Your objective: Copy each line of the following material that has the string "link".

Data supplied:
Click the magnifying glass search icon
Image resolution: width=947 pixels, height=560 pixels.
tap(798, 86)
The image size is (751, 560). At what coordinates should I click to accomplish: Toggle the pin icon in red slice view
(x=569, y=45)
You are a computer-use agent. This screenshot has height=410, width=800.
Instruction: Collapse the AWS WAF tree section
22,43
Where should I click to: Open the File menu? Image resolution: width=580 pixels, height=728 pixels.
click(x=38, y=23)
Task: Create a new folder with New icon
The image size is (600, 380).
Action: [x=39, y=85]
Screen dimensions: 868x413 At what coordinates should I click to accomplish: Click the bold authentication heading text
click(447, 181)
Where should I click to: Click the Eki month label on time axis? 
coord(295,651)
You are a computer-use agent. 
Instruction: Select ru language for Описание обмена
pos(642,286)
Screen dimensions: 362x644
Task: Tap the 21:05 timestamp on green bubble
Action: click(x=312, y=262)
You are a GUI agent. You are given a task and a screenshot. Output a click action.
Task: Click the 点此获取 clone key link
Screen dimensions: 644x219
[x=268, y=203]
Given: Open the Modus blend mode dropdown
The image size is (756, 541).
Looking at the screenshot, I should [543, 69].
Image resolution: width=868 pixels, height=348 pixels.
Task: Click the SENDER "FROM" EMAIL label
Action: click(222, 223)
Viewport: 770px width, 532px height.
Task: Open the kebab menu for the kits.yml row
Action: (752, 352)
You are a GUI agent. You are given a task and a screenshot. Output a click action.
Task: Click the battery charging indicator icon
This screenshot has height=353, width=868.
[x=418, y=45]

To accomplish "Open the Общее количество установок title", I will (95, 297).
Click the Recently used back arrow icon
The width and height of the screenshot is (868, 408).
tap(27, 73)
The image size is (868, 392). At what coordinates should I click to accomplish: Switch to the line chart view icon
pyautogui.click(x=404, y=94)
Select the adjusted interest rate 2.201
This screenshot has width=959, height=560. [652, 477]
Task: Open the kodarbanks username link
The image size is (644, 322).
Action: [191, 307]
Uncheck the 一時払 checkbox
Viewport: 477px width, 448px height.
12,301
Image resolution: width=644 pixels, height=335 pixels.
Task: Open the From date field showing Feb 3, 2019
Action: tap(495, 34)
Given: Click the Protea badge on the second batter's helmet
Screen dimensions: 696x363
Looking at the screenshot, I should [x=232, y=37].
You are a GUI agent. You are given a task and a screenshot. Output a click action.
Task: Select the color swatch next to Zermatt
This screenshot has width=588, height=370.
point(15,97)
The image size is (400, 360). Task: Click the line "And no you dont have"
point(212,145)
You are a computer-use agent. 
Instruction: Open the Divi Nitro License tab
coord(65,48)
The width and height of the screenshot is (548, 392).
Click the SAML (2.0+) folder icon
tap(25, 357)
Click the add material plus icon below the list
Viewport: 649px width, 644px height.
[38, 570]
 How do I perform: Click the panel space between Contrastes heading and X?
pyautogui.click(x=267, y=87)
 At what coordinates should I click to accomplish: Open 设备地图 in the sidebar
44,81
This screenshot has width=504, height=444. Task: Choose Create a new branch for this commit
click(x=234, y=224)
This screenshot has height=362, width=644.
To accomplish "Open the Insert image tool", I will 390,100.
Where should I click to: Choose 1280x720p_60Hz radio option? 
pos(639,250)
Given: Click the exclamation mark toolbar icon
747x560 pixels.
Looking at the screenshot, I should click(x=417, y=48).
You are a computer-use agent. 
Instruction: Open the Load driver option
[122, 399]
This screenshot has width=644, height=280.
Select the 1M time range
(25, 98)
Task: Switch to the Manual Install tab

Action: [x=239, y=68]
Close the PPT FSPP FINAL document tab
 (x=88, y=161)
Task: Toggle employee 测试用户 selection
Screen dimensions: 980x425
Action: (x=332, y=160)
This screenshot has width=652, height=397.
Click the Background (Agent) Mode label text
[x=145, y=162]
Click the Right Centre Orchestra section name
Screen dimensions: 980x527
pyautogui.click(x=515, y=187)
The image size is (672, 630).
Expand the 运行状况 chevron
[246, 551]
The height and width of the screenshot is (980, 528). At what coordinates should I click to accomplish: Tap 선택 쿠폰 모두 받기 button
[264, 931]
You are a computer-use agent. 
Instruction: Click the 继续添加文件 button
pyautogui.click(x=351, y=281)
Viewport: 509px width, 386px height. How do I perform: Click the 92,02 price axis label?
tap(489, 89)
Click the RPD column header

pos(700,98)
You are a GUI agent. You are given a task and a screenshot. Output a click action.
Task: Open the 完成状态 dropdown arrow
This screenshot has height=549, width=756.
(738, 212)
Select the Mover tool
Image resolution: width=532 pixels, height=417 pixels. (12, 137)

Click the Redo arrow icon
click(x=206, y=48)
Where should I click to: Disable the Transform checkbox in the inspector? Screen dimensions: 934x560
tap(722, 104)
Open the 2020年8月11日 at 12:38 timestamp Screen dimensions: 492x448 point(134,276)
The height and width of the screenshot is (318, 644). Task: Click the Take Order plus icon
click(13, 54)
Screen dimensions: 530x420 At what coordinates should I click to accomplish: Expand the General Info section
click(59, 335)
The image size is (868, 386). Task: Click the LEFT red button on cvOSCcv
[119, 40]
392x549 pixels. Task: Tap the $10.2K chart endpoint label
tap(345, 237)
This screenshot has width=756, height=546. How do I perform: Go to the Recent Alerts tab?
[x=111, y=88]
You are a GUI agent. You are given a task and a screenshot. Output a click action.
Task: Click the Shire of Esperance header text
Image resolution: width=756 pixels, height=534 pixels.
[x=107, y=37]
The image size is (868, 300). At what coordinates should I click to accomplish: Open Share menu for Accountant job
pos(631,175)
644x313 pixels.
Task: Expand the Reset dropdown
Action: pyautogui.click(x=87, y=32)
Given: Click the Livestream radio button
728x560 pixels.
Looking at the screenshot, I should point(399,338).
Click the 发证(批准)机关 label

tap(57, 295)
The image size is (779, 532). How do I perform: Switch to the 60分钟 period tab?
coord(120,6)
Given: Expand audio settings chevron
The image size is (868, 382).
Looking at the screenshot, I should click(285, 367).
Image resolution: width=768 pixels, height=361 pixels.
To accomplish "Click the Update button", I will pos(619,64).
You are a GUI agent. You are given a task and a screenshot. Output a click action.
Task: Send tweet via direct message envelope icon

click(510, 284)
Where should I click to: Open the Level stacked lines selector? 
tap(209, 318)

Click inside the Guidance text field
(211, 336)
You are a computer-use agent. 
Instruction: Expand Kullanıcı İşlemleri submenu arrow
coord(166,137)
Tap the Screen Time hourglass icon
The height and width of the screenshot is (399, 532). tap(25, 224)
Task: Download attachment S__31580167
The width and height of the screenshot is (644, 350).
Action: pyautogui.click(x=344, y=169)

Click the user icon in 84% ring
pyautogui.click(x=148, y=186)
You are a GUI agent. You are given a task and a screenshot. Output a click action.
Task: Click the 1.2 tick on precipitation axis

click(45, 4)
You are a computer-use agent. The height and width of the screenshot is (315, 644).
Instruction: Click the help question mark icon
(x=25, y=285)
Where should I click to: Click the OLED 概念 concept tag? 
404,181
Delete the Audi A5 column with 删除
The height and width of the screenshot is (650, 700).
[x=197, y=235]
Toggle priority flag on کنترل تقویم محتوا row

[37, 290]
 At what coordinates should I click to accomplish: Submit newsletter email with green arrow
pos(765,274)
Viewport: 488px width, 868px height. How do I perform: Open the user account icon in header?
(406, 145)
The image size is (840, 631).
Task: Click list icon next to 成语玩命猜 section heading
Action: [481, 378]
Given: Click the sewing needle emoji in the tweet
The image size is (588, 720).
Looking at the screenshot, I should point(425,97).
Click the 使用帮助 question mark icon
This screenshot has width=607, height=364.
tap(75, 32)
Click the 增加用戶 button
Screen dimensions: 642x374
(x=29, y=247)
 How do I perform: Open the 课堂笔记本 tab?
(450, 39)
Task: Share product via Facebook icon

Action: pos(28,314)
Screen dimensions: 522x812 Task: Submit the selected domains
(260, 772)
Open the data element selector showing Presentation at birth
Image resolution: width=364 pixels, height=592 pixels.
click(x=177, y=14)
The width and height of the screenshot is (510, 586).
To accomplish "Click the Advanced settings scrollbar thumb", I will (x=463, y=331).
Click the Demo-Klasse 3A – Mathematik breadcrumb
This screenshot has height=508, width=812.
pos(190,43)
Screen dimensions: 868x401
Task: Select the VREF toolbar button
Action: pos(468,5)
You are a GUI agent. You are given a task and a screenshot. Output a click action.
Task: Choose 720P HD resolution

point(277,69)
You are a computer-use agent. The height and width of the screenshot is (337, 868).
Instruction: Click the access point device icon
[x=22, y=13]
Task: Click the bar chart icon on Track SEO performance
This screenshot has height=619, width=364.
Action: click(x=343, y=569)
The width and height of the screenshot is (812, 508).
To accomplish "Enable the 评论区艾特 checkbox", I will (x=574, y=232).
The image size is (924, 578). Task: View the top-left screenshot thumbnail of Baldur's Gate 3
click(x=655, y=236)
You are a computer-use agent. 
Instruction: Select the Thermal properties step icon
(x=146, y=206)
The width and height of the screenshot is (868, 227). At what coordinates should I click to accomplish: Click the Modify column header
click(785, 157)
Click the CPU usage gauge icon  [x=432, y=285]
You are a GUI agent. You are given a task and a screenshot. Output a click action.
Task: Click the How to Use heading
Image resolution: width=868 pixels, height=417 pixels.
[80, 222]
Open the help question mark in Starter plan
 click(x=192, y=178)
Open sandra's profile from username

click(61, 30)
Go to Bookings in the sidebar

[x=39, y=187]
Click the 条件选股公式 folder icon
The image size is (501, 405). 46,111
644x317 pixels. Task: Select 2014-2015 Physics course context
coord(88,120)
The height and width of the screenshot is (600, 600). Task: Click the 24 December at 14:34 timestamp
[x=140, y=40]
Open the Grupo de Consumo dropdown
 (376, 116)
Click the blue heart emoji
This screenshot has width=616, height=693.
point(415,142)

Response to this exercise:
Task: Click the 点此获取 clone key link
Task: Open the kodarbanks username link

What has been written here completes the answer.